Chef Robotics has designed its robotic system to deal with high-mix meals preparation. | Supply: Chef Robotics
Bodily AI has made outstanding strides, however more often than not, we use inflexible objects to coach basis fashions. Meals represents probably the most complicated manipulation challenges in robotics, famous Chef Robotics. Each ingredient is deformable, inconsistent in weight and texture, delicate to temperature, and should be dealt with with calibrated pressure throughout hundreds of variations.
Chef Robotics stated it has constructed the biggest real-world dataset of deformable materials manipulation. The corporate has accomplished over 118 million servings in manufacturing throughout over a dozen meals manufacturing services in North America and Europe. This information serves as the premise for its Meals Basis Mannequin (FFM), which allows robots to generalize to new substances with minimal retraining.
At RoboBusiness 2026 on Oct. 20 and 21 in Santa Clara, Calif., Rajat Bhageria, the founder and CEO of Chef Robotics, will give the discuss, “Why Meals is Bodily AI’s Hardest Drawback and Most Promising Catalyst.”
Chef CEO to discover challenges, alternatives for meals robotics
This session will discover what makes meals such a demanding benchmark for bodily AI. This contains:
- The sensor-fusion challenges of greedy comfortable and unpredictable objects
- The force-control precision required to deal with fragile versus dense supplies
- Why real-world variation at scale is irreplaceable for coaching sturdy insurance policies
Extra importantly, Bhageria will present why fixing meals unlocks progress far past this business. The strategies developed at Chef Robotics — comparable to adaptive greedy, tactile suggestions integration, and high-variance coaching distributions — could switch to medical gadgets, versatile packaging, agriculture, and different domains involving deformable supplies.

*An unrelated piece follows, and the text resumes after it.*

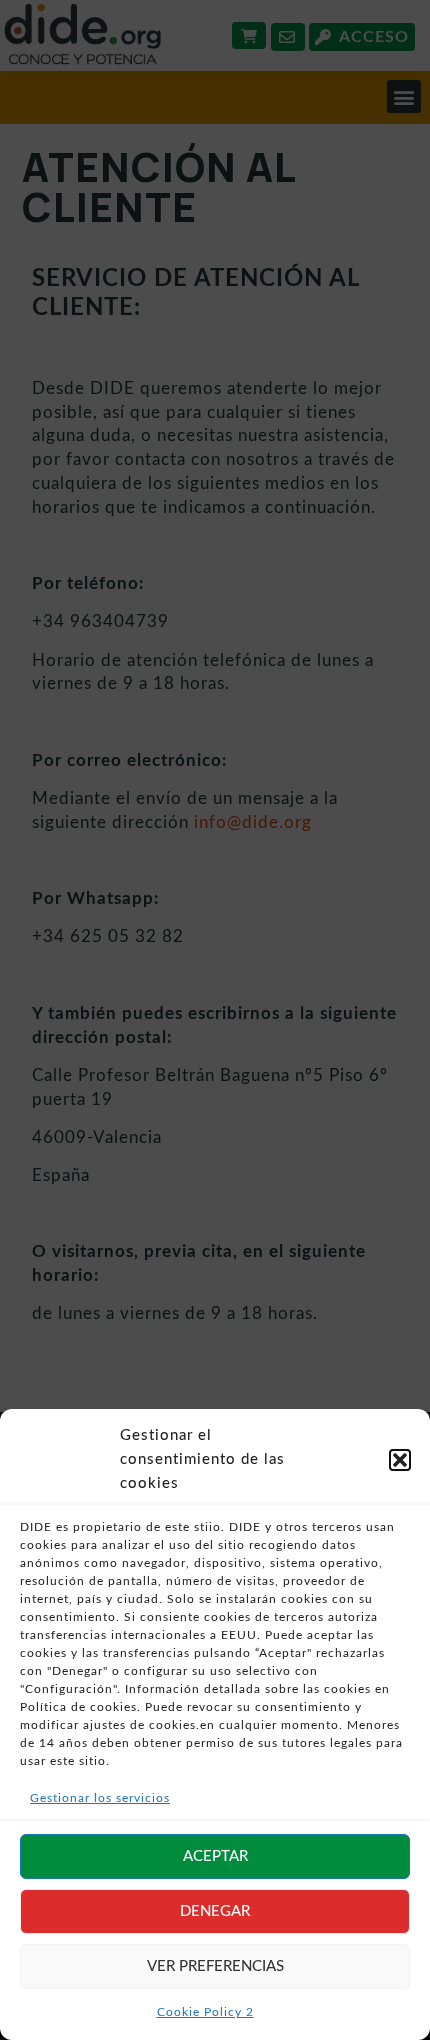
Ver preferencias (215, 1966)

Attendees will go away with a concrete framework for fascinated with deformable materials manipulation as the following frontier in bodily AI, and proof that real-world information at scale is what separates lab demos from deployable programs.

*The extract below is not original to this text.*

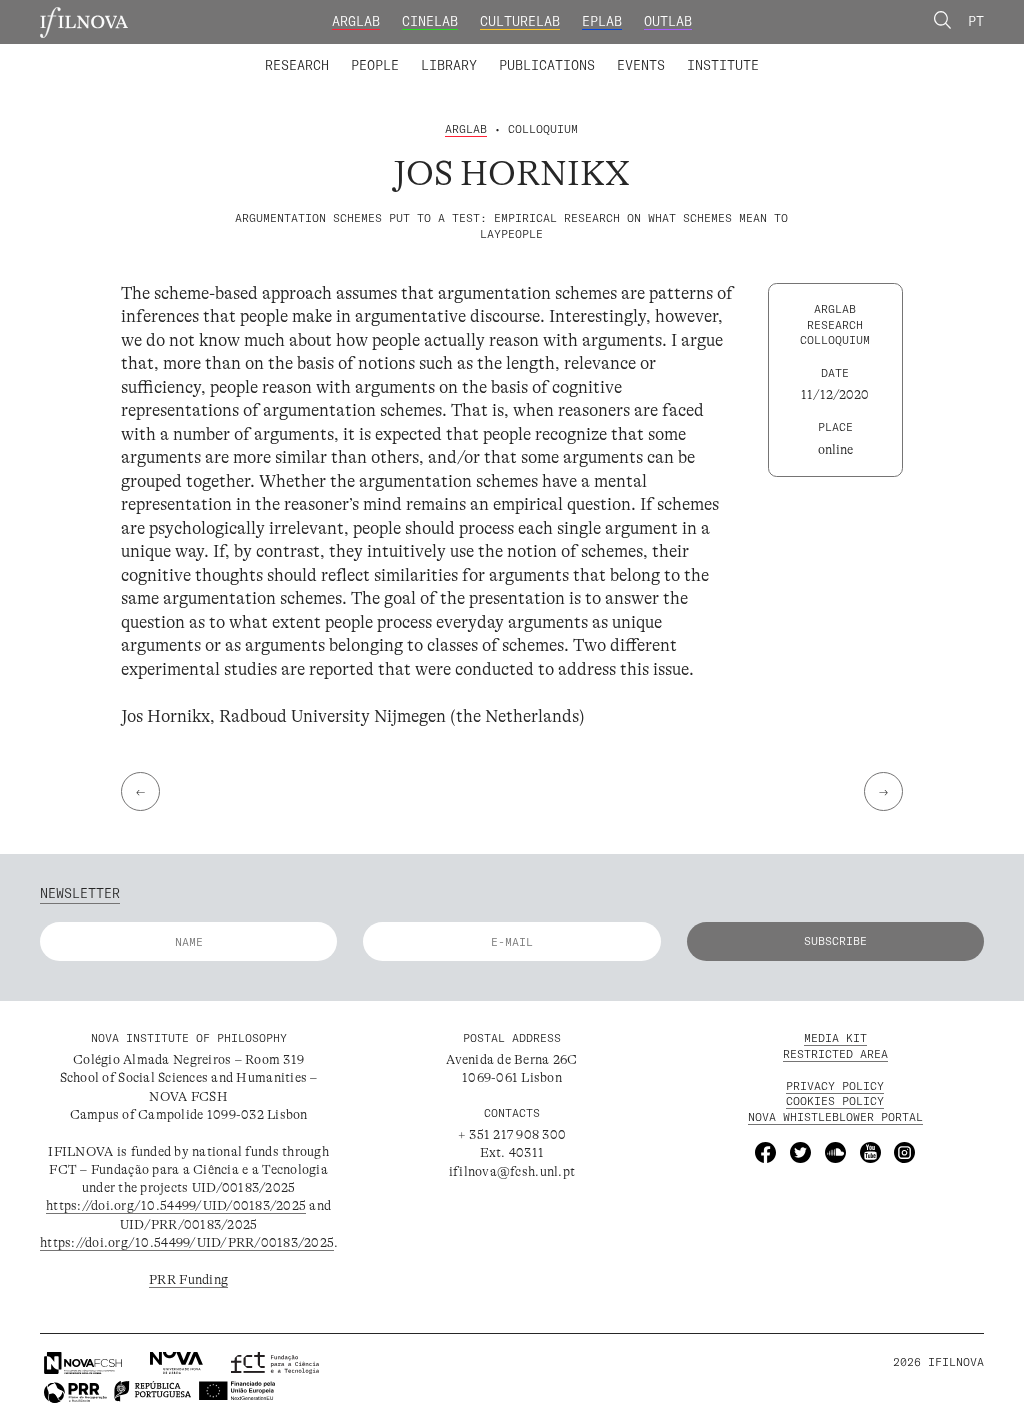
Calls (793, 53)
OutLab (668, 21)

San Francisco-based Chef Robotics is a bodily AI firm that automates meals manufacturing. Beforehand, Bhageria was a founder and managing accomplice at Prototype Capital, a pre-seed enterprise capital fund investing in founders who apply new know-how to previous industries.
Earlier than Prototype Capital, Bhageria based ThirdEye, an organization that developed assistive know-how for the visually impaired. ThirdEye was in the end acquired. Bhageria holds a grasp’s diploma in robotics and machine studying and a bachelor’s diploma in economics from the College of Pennsylvania.
Register now for RoboBusiness 2026
RoboBusiness 2026 is the main occasion for business robotics builders. Attendees will acquire the newest insights from specialists in robotics and AI on cutting-edge analysis, business developments, and progressive functions in sectors comparable to manufacturing, healthcare, agriculture, logistics, and extra.
The present additionally options quite a lot of networking opportunities to provide attendees the prospect to attach with different specialists within the business. It will embrace the Combine and Mingle reception on the primary day of the present.
Buy your full conference pass and acquire full entry to all keynotes, technical periods, networking receptions, and particular occasions. Reductions are additionally accessible for academia, associations, and company teams. Please electronic mail occasions[at]arrowfly.com for extra particulars about our low cost applications.
For details about sponsorship and exhibition alternatives, download the prospectus. Questions concerning sponsorship alternatives must be directed to Colleen Sepich at csepich[AT]arrowfly.com.
The put up Be taught why meals is bodily AI’s hardest drawback at RoboBusiness appeared first on The Robotic Report.